Proprio del tema dell’economia circolare si è parlato a Roma pochi giorni fa durante la prima conferenza annuale sulla Piattaforma Italiana per l’Economia Circolare (ICESP), coordinata da ENEA. Il risultato dei dati presentati è che l’Italia oggi primeggia in Europa per numero di occupati, valore aggiunto, brevetti e nel campo del riciclo superando persino Francia, Germania e Regno Unito. Allo stesso tempo però rispetto agli investimenti nel settore siamo molto al di sotto dei tre Paesi appena citati a conferma delle nostre ottime prestazioni pur con strumenti non del tutto adeguati. Uscire dalle logiche di un’economia lineare riducendo la produzione di rifiuti e trasformando il rifiuto in risorsa non è solo utile e auspicabile per l’ambiente, ma può diventare economicamente vantaggioso. Esistono però oggi ancora degli ostacoli che, più che tecnici, sono burocratici e legati ad una legislazione nazionale spesso poco attenta. Nel nostro Paese manca, infatti, una normativa che sostenga totalmente l’economia circolare: in particolare sarebbe utile avere un’applicazione più efficace delle norme sull’end of waste in grado di avviare il mercato di una vasta gamma di materie prime, in tempi certi e al passo con le esigenze del sistema paese. Sarebbe, inoltre, necessario rendere l’applicazione della disciplina del sottoprodotto certa e uniforme sul territorio nazionale, in maniera tale da consentire l’adozione di pratiche di simbiosi industriale come normali pratiche di gestione e valorizzazione degli scarti; simbiosi industriale che peraltro, si configurerebbe come un’efficace strategia per la prevenzione della produzione di rifiuti.

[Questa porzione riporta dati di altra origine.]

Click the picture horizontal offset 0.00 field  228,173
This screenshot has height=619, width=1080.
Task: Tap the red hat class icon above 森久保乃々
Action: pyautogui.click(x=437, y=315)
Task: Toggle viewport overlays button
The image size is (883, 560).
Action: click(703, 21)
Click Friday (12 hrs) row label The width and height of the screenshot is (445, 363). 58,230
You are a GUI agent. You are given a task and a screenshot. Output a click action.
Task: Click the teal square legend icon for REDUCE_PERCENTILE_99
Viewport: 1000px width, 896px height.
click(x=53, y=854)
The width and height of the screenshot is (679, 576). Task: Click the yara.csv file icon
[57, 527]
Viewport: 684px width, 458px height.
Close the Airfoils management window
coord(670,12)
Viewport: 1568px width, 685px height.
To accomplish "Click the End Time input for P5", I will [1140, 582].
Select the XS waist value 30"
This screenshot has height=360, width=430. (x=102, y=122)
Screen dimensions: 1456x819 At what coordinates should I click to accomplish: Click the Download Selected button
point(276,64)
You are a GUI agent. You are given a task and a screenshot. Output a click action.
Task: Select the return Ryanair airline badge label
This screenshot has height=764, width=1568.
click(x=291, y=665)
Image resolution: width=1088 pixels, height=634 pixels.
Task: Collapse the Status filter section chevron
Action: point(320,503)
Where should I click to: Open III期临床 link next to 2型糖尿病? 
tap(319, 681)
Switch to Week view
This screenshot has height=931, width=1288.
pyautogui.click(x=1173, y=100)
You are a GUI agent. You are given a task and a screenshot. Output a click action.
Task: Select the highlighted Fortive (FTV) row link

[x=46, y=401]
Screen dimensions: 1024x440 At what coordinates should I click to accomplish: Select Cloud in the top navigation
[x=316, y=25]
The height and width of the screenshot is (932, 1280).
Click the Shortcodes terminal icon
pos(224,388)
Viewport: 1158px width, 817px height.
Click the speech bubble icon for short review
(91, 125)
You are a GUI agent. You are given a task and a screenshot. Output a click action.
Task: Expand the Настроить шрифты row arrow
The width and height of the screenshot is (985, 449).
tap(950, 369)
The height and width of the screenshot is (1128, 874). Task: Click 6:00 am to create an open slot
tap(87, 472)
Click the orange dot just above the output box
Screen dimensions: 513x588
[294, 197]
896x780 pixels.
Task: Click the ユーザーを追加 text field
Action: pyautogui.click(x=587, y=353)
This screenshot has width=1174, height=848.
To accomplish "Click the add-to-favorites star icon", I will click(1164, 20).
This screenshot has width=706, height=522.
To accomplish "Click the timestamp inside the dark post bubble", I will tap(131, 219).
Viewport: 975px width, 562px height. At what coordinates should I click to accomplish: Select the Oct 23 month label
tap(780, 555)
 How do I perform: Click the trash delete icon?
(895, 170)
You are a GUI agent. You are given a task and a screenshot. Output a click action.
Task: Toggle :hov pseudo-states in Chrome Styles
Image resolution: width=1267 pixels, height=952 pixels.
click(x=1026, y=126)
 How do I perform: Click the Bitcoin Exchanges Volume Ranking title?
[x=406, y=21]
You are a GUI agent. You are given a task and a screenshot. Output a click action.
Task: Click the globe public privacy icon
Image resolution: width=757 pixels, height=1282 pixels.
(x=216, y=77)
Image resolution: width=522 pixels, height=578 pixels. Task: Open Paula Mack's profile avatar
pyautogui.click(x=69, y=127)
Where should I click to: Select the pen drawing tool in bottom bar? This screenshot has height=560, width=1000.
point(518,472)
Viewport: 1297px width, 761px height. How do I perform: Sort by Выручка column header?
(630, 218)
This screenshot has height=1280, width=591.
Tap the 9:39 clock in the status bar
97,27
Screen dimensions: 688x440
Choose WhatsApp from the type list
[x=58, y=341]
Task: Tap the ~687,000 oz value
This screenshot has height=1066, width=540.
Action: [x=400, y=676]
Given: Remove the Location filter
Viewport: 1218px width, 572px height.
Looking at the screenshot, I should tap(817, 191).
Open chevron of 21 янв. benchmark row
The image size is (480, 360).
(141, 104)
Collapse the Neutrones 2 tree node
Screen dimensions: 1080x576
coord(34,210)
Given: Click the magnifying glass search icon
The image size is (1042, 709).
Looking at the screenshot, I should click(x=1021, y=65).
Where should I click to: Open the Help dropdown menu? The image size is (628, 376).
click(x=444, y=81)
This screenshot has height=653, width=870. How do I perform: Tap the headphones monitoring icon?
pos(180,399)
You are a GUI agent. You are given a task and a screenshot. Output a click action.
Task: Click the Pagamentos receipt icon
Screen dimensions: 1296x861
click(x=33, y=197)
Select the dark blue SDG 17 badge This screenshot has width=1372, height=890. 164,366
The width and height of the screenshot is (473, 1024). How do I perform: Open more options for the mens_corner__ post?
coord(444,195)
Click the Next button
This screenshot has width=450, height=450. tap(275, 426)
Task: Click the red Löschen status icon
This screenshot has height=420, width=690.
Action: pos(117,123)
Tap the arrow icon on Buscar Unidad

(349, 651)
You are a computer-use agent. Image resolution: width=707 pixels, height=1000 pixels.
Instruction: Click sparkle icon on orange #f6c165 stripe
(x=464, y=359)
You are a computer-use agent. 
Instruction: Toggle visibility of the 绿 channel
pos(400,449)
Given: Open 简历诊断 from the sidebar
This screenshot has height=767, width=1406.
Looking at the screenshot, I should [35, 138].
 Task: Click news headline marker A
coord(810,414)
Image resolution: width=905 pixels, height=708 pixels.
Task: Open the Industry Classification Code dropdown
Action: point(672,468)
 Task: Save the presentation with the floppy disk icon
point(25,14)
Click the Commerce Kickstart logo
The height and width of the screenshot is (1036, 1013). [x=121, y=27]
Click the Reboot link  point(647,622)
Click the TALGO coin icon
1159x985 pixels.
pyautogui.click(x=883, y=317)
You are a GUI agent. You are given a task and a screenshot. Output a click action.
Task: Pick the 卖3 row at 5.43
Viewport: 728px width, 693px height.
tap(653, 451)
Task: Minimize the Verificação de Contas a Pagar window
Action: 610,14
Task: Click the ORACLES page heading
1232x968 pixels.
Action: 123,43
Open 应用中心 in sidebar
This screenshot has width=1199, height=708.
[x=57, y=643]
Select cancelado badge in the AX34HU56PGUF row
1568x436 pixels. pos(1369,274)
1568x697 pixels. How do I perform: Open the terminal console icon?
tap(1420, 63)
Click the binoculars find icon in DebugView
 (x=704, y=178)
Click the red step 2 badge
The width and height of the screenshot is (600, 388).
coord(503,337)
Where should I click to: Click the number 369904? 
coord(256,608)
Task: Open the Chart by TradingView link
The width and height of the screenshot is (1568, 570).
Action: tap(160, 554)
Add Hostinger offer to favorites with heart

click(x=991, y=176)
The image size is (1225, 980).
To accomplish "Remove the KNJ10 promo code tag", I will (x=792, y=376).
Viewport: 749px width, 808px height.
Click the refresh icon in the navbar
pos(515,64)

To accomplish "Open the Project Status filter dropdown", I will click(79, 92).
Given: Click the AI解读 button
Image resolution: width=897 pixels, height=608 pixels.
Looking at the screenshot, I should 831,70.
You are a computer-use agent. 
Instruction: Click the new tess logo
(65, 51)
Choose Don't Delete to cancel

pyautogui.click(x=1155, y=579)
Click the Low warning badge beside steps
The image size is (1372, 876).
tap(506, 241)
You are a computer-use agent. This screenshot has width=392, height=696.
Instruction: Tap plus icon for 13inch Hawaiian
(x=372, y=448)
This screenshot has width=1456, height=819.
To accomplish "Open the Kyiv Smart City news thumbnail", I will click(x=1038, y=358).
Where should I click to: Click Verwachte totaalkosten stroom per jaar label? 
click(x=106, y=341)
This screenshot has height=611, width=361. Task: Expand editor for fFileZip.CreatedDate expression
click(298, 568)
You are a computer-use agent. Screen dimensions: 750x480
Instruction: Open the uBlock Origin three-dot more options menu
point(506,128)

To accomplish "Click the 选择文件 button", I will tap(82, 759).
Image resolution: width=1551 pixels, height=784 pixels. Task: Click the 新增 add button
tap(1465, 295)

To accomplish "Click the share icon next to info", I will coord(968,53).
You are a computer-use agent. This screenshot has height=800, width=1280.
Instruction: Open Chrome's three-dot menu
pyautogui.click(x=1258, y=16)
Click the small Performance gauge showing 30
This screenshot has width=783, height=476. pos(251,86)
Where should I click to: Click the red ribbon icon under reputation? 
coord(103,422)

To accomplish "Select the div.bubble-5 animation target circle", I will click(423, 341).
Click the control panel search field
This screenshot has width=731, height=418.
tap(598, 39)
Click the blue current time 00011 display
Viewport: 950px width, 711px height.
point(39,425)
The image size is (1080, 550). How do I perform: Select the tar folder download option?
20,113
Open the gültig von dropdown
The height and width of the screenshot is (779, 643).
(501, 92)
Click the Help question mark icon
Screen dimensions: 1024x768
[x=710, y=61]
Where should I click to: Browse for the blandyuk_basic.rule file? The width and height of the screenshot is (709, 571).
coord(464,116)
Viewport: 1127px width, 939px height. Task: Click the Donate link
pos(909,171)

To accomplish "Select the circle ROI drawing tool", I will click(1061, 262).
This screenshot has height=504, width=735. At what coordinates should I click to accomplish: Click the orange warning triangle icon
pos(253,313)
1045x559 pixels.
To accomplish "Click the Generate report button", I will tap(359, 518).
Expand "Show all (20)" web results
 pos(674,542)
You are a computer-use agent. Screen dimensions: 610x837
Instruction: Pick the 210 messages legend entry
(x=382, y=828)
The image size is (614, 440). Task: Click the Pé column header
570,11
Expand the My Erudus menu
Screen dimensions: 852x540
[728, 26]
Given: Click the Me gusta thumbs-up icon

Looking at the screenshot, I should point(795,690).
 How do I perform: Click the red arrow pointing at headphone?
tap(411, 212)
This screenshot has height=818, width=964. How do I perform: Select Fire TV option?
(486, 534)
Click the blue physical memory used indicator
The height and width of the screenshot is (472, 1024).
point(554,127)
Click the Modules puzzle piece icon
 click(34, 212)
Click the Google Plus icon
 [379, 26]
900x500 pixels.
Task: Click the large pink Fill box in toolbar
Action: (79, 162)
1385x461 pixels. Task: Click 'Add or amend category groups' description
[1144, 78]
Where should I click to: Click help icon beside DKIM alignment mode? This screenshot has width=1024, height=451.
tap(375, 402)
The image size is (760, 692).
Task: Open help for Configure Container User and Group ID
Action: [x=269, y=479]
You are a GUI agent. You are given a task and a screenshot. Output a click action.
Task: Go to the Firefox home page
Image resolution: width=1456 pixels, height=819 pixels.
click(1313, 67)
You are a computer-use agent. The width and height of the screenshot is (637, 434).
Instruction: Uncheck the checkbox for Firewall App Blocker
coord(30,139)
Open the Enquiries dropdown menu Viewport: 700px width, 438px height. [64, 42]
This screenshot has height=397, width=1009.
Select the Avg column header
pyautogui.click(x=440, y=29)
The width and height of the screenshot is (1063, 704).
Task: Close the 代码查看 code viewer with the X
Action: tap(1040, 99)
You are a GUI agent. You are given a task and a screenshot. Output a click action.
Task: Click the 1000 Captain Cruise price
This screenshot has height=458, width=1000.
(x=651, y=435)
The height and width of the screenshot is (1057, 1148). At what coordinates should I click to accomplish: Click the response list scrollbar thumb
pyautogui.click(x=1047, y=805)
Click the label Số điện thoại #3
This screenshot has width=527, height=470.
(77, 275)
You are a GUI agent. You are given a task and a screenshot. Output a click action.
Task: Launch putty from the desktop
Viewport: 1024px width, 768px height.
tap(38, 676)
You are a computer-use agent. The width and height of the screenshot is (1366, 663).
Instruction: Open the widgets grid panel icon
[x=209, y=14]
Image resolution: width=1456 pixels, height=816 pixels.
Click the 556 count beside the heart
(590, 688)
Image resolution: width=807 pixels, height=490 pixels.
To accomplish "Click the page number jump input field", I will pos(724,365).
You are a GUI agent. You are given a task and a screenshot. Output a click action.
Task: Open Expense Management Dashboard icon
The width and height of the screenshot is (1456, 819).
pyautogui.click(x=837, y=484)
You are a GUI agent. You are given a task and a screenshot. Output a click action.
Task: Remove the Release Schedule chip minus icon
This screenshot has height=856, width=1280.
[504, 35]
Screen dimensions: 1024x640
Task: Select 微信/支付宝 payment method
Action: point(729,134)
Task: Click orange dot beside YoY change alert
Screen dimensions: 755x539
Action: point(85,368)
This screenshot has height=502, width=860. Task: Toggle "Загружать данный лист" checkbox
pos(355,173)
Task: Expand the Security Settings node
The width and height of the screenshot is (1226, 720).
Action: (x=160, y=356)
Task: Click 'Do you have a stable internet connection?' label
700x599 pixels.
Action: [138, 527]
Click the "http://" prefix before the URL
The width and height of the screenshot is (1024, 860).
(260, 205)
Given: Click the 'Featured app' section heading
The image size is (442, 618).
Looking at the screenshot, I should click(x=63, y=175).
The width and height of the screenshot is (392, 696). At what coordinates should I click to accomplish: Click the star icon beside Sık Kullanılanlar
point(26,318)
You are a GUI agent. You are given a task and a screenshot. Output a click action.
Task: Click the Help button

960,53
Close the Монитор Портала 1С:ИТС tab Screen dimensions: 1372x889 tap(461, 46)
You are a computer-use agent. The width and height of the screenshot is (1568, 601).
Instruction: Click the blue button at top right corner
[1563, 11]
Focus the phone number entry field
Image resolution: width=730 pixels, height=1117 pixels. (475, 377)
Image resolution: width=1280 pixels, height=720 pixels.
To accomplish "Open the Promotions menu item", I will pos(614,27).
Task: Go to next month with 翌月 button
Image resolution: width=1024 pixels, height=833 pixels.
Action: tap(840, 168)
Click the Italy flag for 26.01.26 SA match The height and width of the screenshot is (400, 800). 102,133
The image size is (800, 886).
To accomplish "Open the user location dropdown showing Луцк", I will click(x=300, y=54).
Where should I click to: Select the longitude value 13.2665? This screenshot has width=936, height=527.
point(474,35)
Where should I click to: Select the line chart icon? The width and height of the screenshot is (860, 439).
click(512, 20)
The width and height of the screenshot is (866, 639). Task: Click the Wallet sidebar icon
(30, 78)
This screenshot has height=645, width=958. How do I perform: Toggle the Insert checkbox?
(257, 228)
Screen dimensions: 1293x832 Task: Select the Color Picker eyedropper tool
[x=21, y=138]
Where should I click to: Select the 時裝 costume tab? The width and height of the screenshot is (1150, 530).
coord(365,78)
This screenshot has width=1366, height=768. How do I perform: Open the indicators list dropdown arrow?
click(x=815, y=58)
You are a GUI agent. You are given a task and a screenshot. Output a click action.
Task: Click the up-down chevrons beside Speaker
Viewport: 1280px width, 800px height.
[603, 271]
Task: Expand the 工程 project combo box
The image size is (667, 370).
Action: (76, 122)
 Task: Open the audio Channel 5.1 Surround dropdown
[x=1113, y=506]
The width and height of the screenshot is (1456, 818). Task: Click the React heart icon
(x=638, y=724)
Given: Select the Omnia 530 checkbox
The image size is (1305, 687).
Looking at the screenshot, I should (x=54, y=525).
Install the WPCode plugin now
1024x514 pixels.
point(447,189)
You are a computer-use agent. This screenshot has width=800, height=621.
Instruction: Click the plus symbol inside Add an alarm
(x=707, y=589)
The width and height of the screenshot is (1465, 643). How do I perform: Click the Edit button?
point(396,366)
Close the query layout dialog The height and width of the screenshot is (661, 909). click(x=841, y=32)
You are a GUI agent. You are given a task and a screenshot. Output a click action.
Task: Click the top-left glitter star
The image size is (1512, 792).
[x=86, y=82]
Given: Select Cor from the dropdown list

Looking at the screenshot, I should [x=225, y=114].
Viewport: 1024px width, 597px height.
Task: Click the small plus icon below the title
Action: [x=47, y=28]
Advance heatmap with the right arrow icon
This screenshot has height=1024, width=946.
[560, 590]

L’economia circolare è importante oggi perché è l'unico modello di business che se osservato in una prospettiva di medio-lungo periodo, può garantire al nostro Paese la sostenibilità. Questo perché, essendo noi tutti in una situazione di risorse limitate, dovremo prima o poi affrontare seriamente questo problema, con un modello che possa sia rispettare l’ambiente sia salvaguardare le generazioni future. Le direttive europee fissano, infatti, due obiettivi per il 2035: riciclare il 65 per cento dei rifiuti e non superare la soglia del 10 per cento per gli invii in discarica. Ad oggi siamo a buon punto, come già detto, ma ancora molto c’è da fare, ed il problema principale riguarda proprio la carenza di impianti per trattare i rifiuti e trattenere all’interno delle nostre Regioni tutto il ciclo di gestione dei rifiuti, che ha importanti ricadute anche sotto il profilo economico. Molti scarti, che oggi escono dal sistema produttivo potrebbero, infatti, mantenersi al suo interno con un concreto vantaggio sia per la collettività, sia per le imprese; ma il vantaggio economico può nascere solo se si crea un mercato funzionale per i prodotti dell’economia circolare capendo, da una parte, chi possono essere i potenziali acquirenti e dall’altra chiedendo di fare acquisti verdi a chi è già obbligato, come, ad esempio, gli enti pubblici. L’approccio tecnico e non politico resta comunque, a mio avviso, l’unica via percorribile per strutturare un piano realistico che liberi le nostre città dalle ricorrenti emergenze.